Walk in. Scope the place. Hover around the edges. You know, be a poet. Rich Oak, the crew behind the Oakland Poetry Slam, wants you to be your own full-on, badass poet selves.
In October, the Slam came home to Luca’s Taproom, indoors for the first time since the pandemic hit.
To see what the crew is really about, I join the workshop they run before every show. Q: Do their poetry chops go beyond the hard-flow identity poetry that dominates slams but leaves some poetry buffs wanting? A: This crew is very much about bringing the power of poetry to the community in every form they can.
Crewmember Tino V.H Jr. circles up four of us around a high top with pads and pens. On his open laptop, other participants Zoom in from afar.
Tino primes us through exercises, then prompts us to write about a time that love wasn’t enough. In contrast to our timid introductions, each poet relaxes into that place for writing where the soul takes over musculature and calms the body. The world passes into us and out through our pens. We share. After reading my poem to the group, I cry, too internally for the others to see. In short, we did poetry.
“You get to Oakland and it’s like, there is a really big poetry scene here, but none of it is very institutionalized,” Tino says. “We just barely got an Oakland Poet Laureate this year, like you know, for Oakland … not having a laureate [was disregarding] the culture that is happening in Oakland.”
Fellow organizer and MC for the night, Collin Edmonds, has joined us. “Big institutions can further the culture, but I think they willingly choose not to,” he says.
“This is our dilemma as an organization. When nonprofits get to be a certain size, they start operating like a business,” Collin says. “They lose their mission almost. As we get bigger … maybe even doing things across the country … our big question is, ‘How do we stay true to ourselves … and to the culture?’”

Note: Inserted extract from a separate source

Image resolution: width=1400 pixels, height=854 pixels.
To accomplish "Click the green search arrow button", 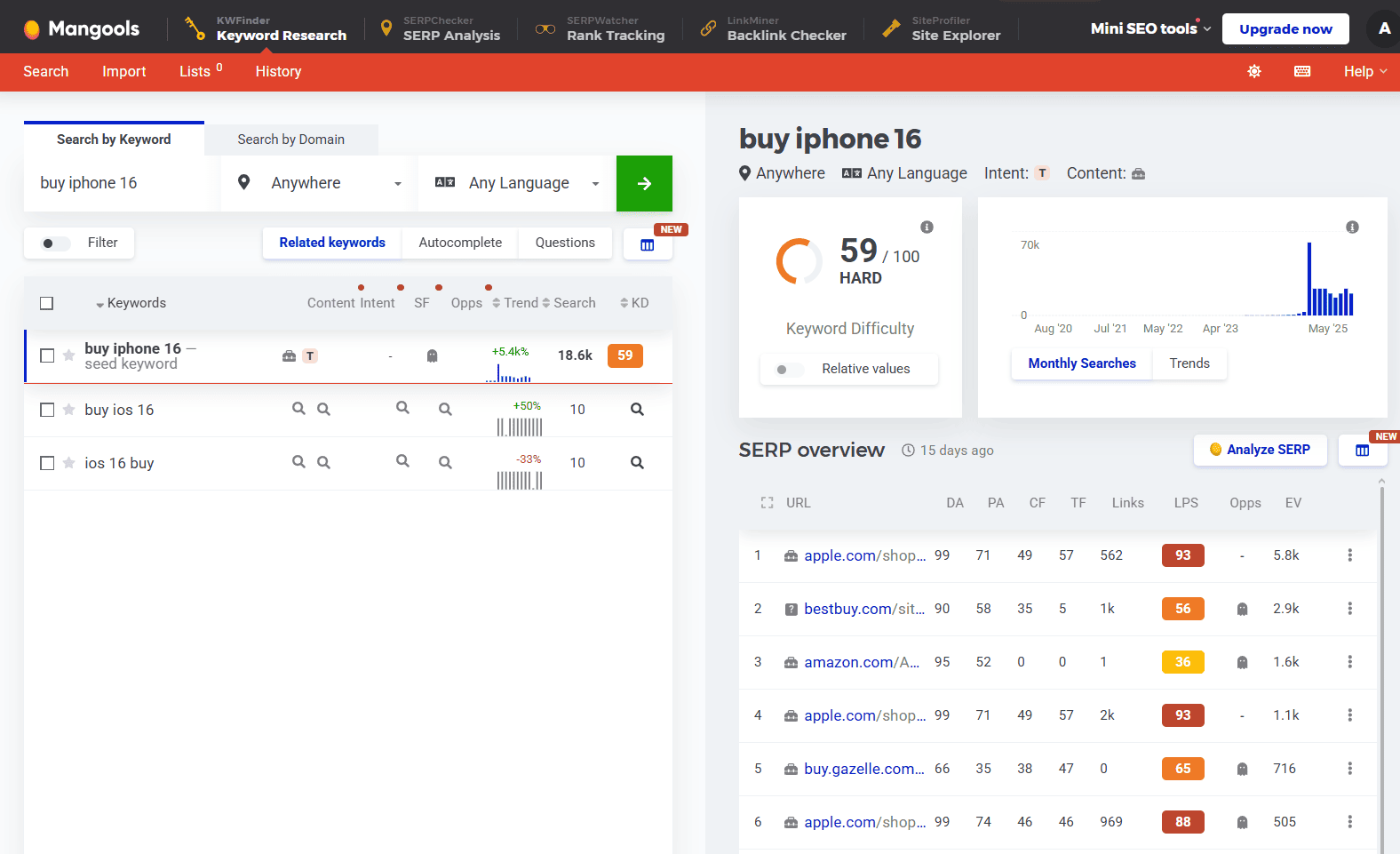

The night’s DJ, Reggie Edmonds, crewmember and sibling of Collin, spins hip-hop, lifts the crowd. Back at the high top, workshop mates mouth the poems we will perform any minute.
Behind me, crewmember Prophet Write gathers judges into a tight circle, his words out of reach but the message crystal clear—get hyped.
Collin takes the stage to tentative applause, almost as if we have forgotten how. He calls bullshit. “On a Tuesday night, I need to hear more applause than that!” We almost get there this time.
At slams it is best practice to bring attitude and to leave shyness at home. I stride up, knowing I have the full support of the crowd, crew and fellow poets. Without preamble, lost and free in the lights of the stage, I am a king making his decree. 2 minutes and 38 seconds later, without another word, I jump down, stride back into the dark. The judges hate me, but the supportive boos pick me up. We can feel safe here to speak our truth, our way.
“I want to see a world where I don’t need poetry to express my humanity, because we’ve taken care of that through our actions,” Reggie says. “I want to write about flowers and gardens and things that don’t have to do with being Black and queer and oppressed. But I’m Black and queer oppressed and until that … I mean I don’t want to stop being Black and queer, but I would like to stop being oppressed.”
“That part,” croons the Prophet.
Asia Bryant-Wilkerson, the fierce, funny feature poet of the evening, has joined the circle. She points out, “Even when we do start writing about flowers, somehow the flower is attributed to our Blackness, or somehow this rose petal is talking about our queerness, because that’s the shit that is pressing, it keeps sitting on our brains. And it’s like, when do we get to that point where that’s not the first thing I think about when I wake up in the morning? When do we get to the point when that’s not the first thing you think about me?”
“That’s it right there,” I respond, like I’m in church. “So, can poetry save the world?”
Asia says, wrong question. “I ain’t gonna flex. Like, that whole, like, ‘poetry gon’ save the world’ shit, like, it’s cute, but sometimes the only thing poetry is doing is saving yourself. And that’s the only thing you need … if your work is keeping you going, that’s enough, that’s the world. You have saved yourself. Don’t require more of your work, because what more can it give you if not your own life.”